Answer these from the machine learning text below:
1. What type of plot appears on the major diagonal of the Iris pair plot figure?
2. How many more models, beyond the six introduced in the previous chapter, does the text say the book will also cover?
3. What is the formal name for learning the mapping y = f(x) to predict y for a new x?

-- Start of Extract provided --

Figure 2-12 shows the results of running the preceding script.

Figure 2-12

Iris dataset pair plots

At first glance, this pair plot figure seems to be the most comprehensive and complex plot shown to this point. Upon closer inspection, you will quickly realize that the individual plots shown in the figure are either facet grid or KDE plots, which have already been discussed. The plots on the major diagonal from top left to bottom right are all KDE plots for the same intersecting dataset classes. The non-intersecting plots, that is, those with different classes for the x and y axes, are all facet grid plots. Class attribute relationships should quickly become apparent to you as you inspect the individual plots. For example, the Setosa attributes are clearly set apart from the other species attributes in almost all pair plots. This would indicate that clustering data model may work very well in this situation. I believe spending significant time examining the pair plots will help you understand the underlying dataset to a great degree.

I believe it is an imperative that anyone actively involved with ML should be more than trivially acquainted with the underlying basic models that serve as a foundation for ML core concepts. I introduced six models in the previous chapter without delving into the details for these models. These models were (in alphabetical order)

*Decision tree classifier
*Gaussian Naive Bayesian
*K-nearest neighbors classifier
Linear discriminant analysis
*Logistic regression
Support vector machines

There are four more additional models, which will also be covered in this book:

Learning vector quantization
*Linear regression
Bagging and random forests
Principal component analysis
(* Discussed in this chapter)

Experienced data scientist cannot tell you which of these ten models would be the best performer without trying different them all for a particular problem domain. While there are many other ML models and algorithms, these ten are generally considered to be the most popular ones. It would be wise to learn about and use these ten as a solid starting point for an ML education.

Underlying big principle

There is a common principle that underlies all supervised ML algorithms used in predictive modeling.

ML algorithms are best described as learning a target function f( ) that best maps input variable x to an output variable y or in equation form

y = f(x)

There is often a common problem where predictions are required for some y, given new input values for the input variable x. However, the function f(x) is unknown. If it was known, then the prediction would be said to be analytical and solved directly and there would be no need to “learn” it from data using ML algorithms.

Likely the most common type of ML problem is to learn the mapping y = f(x) to make predictions of y for a new x. This approach is formally known as predictive modeling or predictive analytics and the goal is to make accurate predictions.

I will start the data model review with probably the most common model ever used for predictions.

-- End of Extract provided --
-- Start of Given data --

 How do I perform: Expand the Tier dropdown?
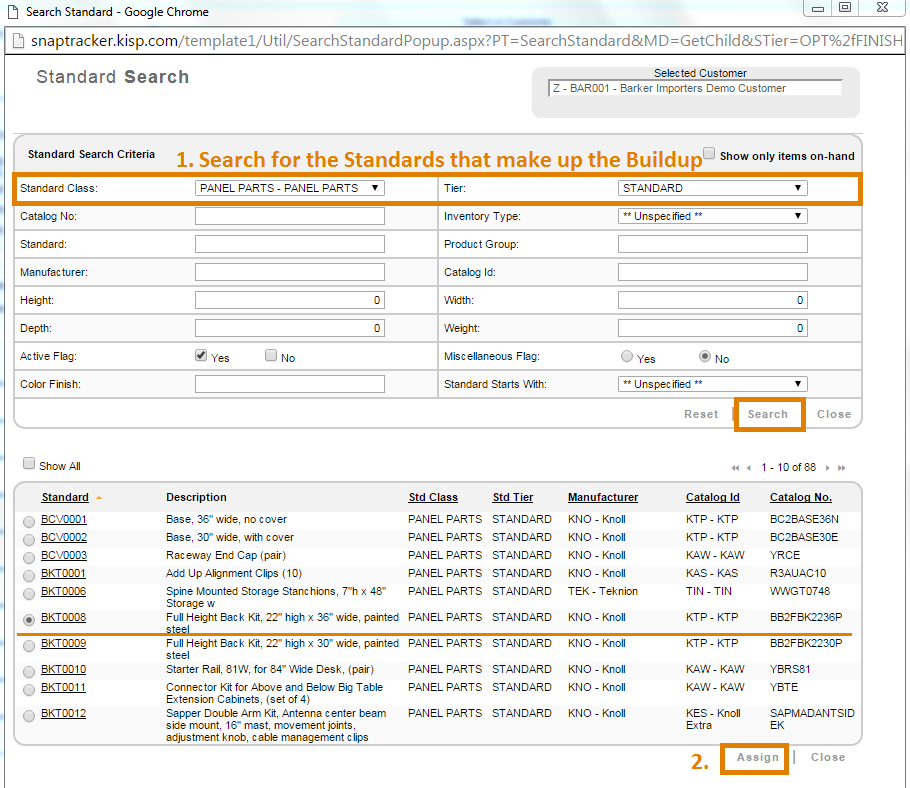tap(712, 188)
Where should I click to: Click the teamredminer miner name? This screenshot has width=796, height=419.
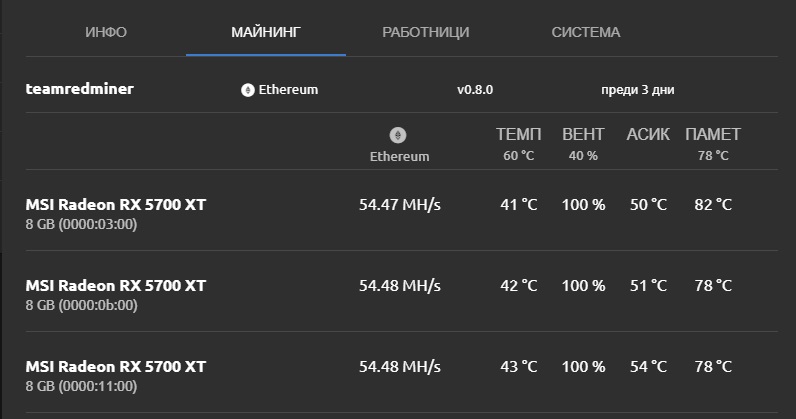(x=80, y=89)
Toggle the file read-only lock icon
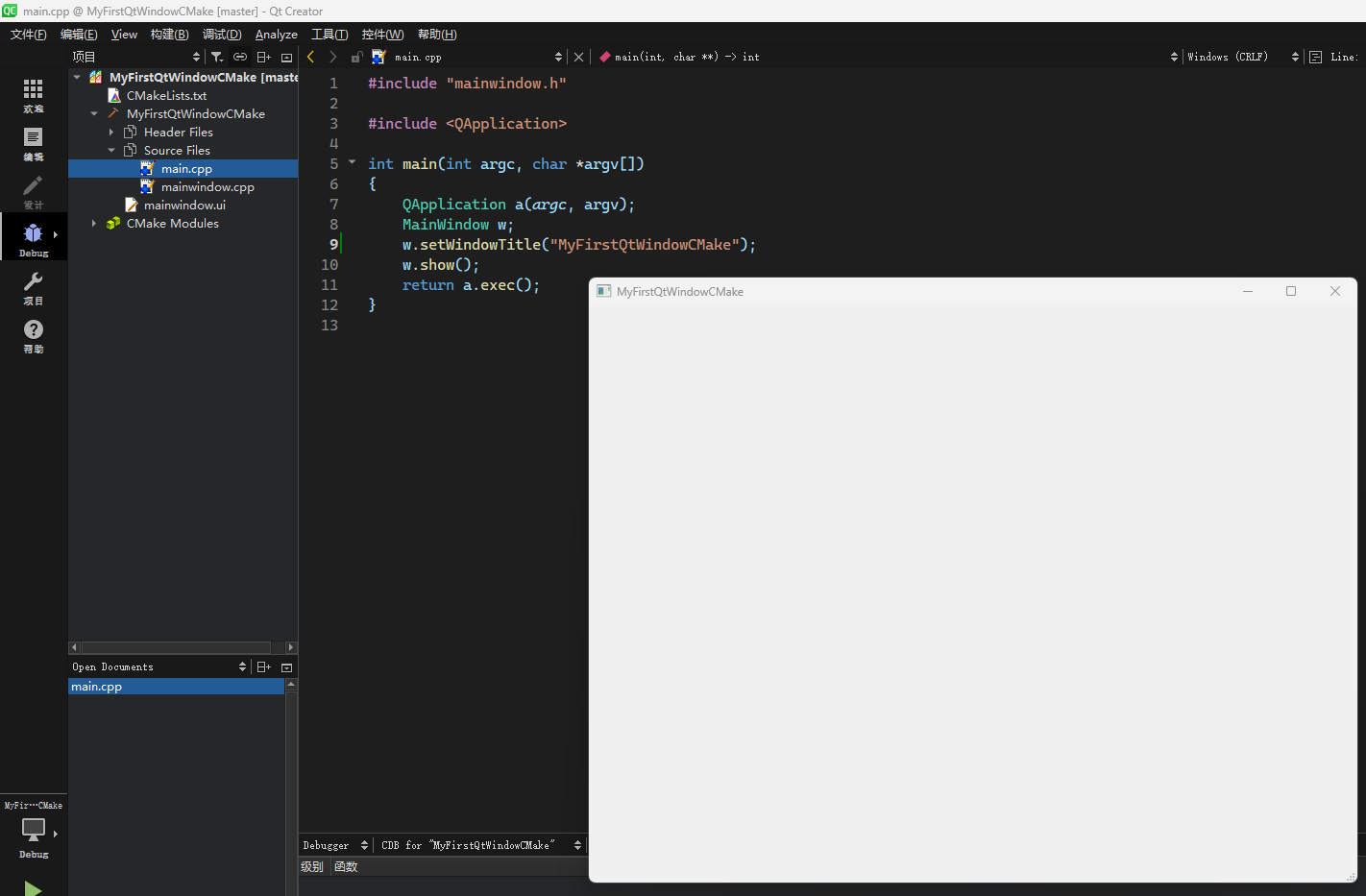The image size is (1366, 896). [356, 57]
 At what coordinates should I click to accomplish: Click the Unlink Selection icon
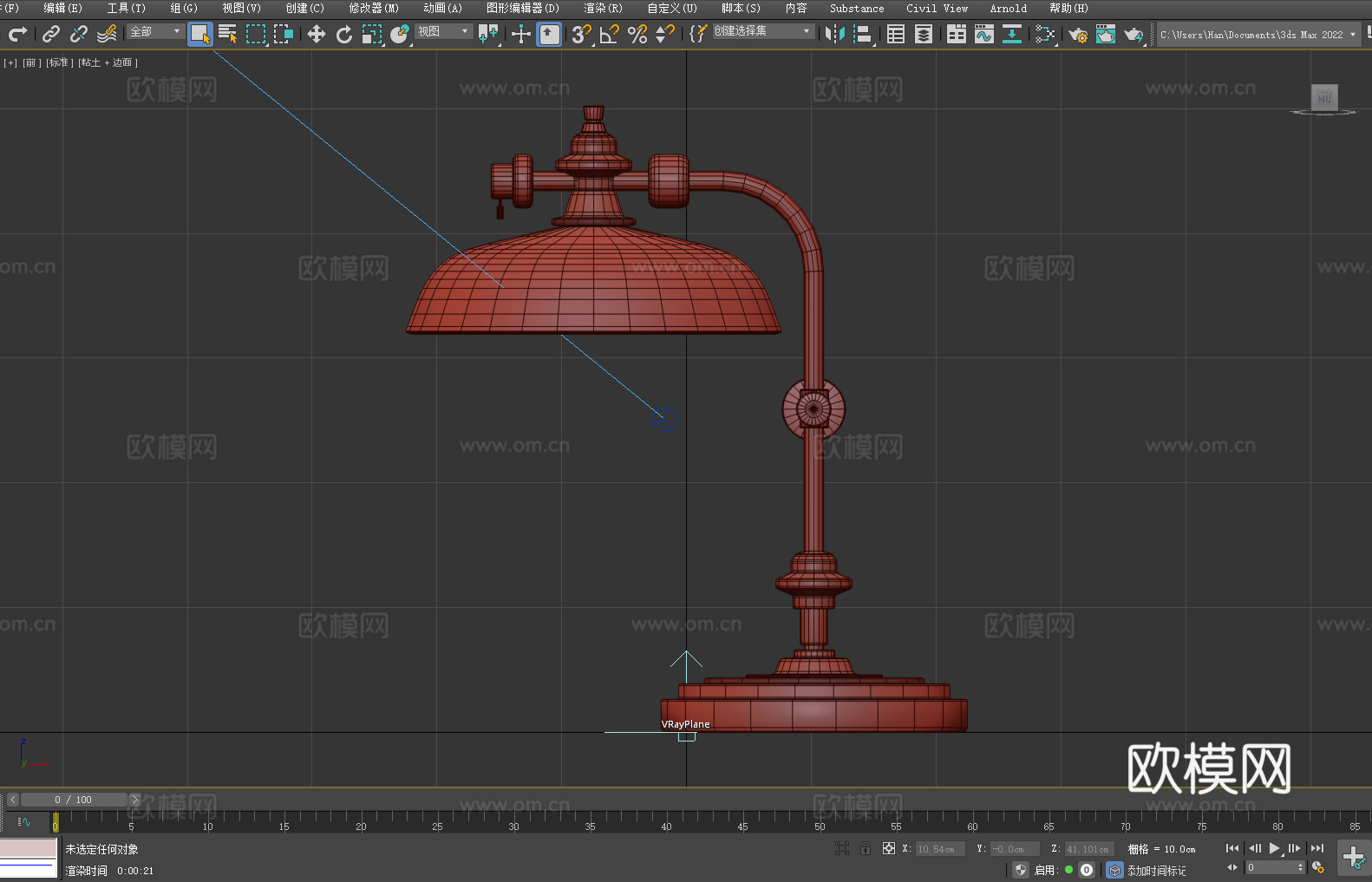click(79, 34)
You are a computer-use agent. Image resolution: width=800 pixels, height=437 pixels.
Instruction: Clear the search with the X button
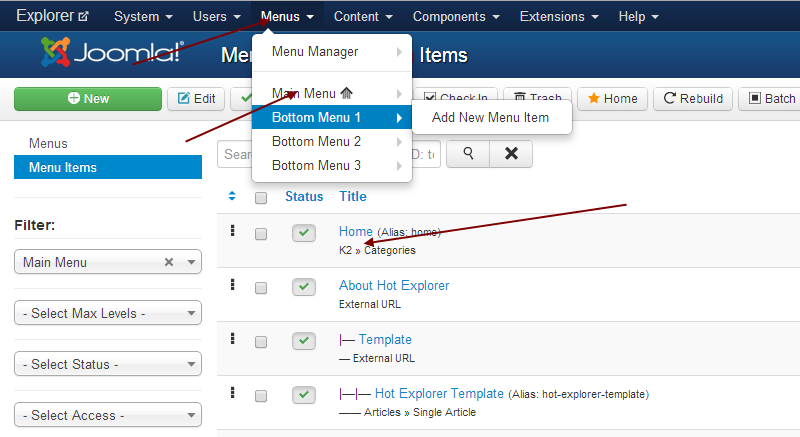pos(511,154)
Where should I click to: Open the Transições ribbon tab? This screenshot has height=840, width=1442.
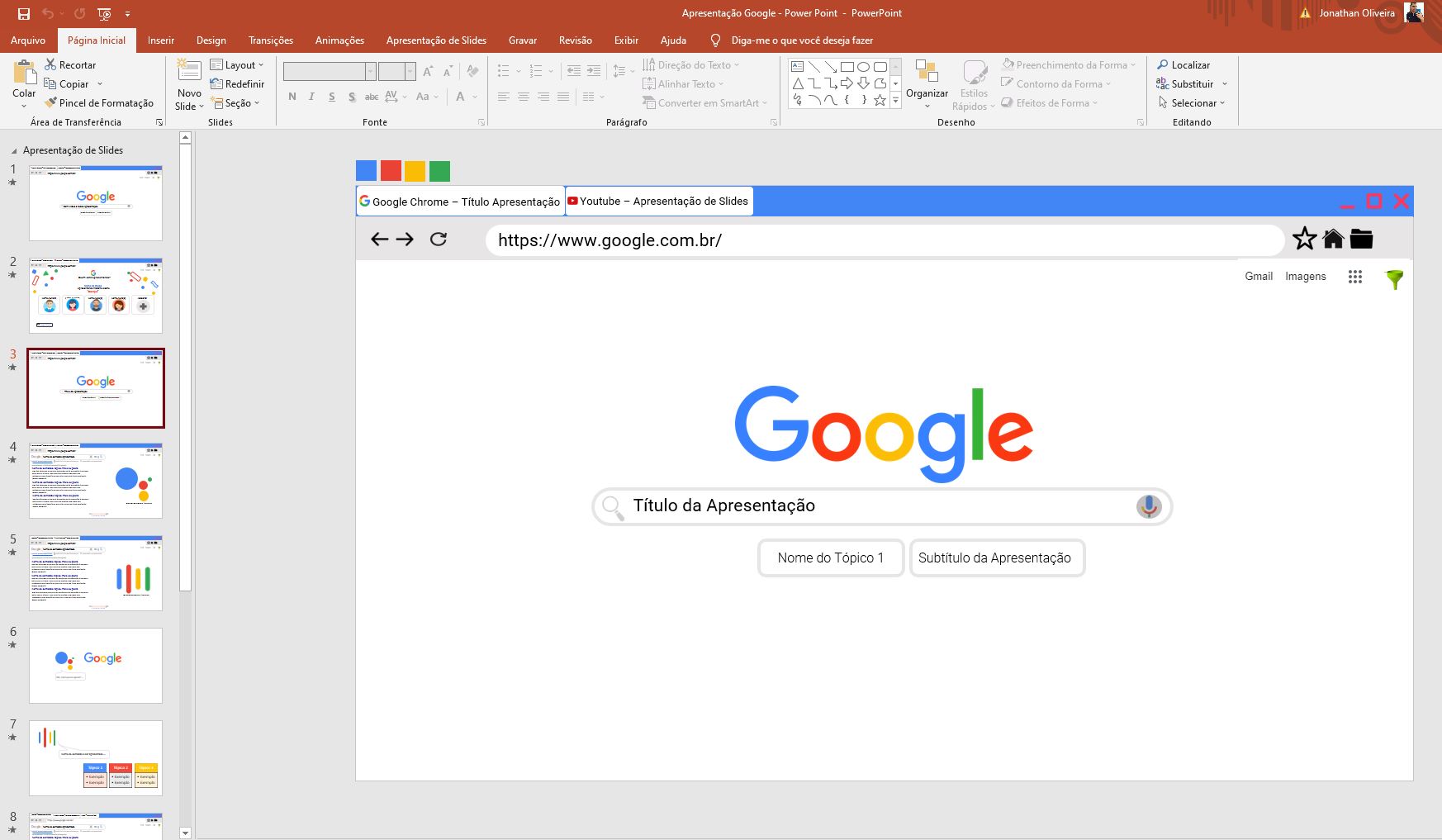[272, 40]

-- End of Given data --

Solution to this task ->
1. KDE plots
2. Four
3. Predictive modeling or predictive analytics